Power Analysis for Independent Sample t-test
Examples
Example 1. A clinical dietician wants to compare two different diets, A
and B, for diabetic patients. She hypothesizes that diet A (Group 1) will be better than
diet B (Group 2), in terms of lower blood glucose. She plans to get a random sample of
diabetic patients and randomly assign them to one of the two diets. At the end
of the experiment, which lasts 6 weeks, a fasting blood glucose test will be
conducted on each patient. She also expects that the average difference in
blood glucose measure between the two group will be about 10 mg/dl. Furthermore,
she also assumes the standard deviation of blood glucose distribution for diet
A to be 15 and the standard deviation for diet B to be 17. The dietician wants to know
the number of subjects needed in each group assuming equal sized groups.
Example 2. An audiologist wanted to study the effect of gender on the
response time to a certain sound frequency. He suspected that men were better at
detecting this type of sound then were women.
He took a random sample of 20 male and 20 female subjects
for this experiment. Each subject was be given a button to press
when he/she heard the sound. The audiologist then measured the response time – the time
between the sound was emitted and the time the button was pressed.
Now, he wants to know what the statistical power is based on his total of 40
subjects to detect the gender difference.
Prelude to The Power Analysis
There are two different aspects of power analysis. One is to calculate the necessary
sample size for a specified power as in Example 1. The other aspect is to calculate the power when
given a specific sample size as in Example 2. Technically, power is the probability of rejecting
the null hypothesis when the specific alternative hypothesis is true.
For the power analyses below, we are going to focus on Example 1, calculating
the sample size for a given statistical power of testing the difference in the
effect of diet A and diet B. Notice the assumptions that the dietician has made in order
to perform the power analysis. Here is the information we have to know or have
to assume in order to perform the power analysis:
Notice that in the first example, the dietician didn’t specify the mean for each
group, instead she only specified the difference of the two means. This is
because that she is only interested in the difference, and it does not matter
what the means are as long as the difference is the same.
Power Analysis
In SPSS, it is fairly straightforward to perform power analysis for
comparing means. For example, we can use SPSS’s power means independent command for our
calculation as shown below. For this example we will set the power to be at .8.
power means independent /parameters test=nondirectional significance=0.05 power=.8 nratio=1 mean=0 10 sd=15 17.
The calculation results indicate that we need 42 subjects for diet A and
another 42 subjects for diet B in our sample in order to see the effect. Now, let’s use
another pair of means with the same difference. As we have discussed earlier,
the results should be the same, and they are.
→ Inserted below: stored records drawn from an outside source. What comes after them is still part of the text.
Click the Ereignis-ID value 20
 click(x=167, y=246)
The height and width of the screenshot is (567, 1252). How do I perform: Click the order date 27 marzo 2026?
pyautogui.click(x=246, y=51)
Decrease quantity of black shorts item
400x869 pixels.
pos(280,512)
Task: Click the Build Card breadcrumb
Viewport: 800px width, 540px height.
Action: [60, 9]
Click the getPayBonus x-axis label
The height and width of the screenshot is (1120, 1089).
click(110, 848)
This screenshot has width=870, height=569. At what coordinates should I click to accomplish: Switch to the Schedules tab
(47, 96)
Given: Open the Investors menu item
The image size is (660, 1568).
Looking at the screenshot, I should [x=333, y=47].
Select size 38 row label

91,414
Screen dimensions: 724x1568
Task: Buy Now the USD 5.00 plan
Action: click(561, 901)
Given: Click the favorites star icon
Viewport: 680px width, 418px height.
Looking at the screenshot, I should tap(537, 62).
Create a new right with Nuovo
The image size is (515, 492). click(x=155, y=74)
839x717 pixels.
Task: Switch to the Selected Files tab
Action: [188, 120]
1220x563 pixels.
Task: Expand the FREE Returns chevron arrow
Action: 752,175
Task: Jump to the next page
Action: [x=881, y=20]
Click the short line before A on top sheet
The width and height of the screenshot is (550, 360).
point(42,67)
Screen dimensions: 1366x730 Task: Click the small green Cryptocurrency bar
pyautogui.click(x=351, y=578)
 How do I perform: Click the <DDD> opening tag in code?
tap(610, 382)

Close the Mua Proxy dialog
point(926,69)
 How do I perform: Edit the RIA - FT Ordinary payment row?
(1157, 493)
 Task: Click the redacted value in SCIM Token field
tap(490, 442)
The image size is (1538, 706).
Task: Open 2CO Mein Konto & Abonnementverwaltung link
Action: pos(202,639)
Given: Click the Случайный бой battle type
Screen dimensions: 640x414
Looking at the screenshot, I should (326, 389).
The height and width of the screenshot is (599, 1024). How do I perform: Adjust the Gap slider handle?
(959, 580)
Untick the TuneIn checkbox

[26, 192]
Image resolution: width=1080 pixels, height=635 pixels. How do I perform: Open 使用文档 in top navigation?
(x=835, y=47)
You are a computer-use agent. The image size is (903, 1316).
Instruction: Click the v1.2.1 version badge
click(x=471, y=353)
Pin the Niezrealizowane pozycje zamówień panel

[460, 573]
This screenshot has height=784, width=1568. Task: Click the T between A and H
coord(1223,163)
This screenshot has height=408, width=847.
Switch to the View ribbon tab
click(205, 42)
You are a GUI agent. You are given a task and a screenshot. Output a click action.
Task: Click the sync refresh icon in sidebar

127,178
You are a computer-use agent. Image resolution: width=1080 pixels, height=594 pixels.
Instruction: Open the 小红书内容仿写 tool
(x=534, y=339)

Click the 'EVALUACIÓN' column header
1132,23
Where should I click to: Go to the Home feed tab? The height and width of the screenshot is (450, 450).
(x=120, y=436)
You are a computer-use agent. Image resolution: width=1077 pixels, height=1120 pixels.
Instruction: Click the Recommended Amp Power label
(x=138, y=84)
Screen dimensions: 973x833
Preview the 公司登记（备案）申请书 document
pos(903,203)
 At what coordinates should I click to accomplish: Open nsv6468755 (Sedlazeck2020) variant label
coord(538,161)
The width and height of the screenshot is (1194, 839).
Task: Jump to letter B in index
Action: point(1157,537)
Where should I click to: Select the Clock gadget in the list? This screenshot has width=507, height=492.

power means independent /parameters test=nondirectional significance=0.05 power=.8 nratio=1 mean=5 15 sd=15 17.
Now the dietician may feel that a total sample size of 84 subjects is beyond her budget. One way of reducing the sample size is to increase the Type I error rate, or the alpha level. Let’s say instead of using alpha level of .05 we will use .07. Then our sample size will reduce by 4 for each group as shown below.
power means independent /parameters test=nondirectional significance=0.07 power=.8 nratio=1 mean=0 10 sd=15 17.
Now suppose the dietician can only collect data on 60 subjects with 30 in each
group. What will the statistical power for her t-test be with respect to alpha
level of .05?
power means independent /parameters test=nondirectional significance=0.05 n=30 30 mean=0 10 sd=15 17.
What if she actually collected her data on 60 subjects but with 40 on diet A
and 20 on diet B instead of equal sample sizes in the groups?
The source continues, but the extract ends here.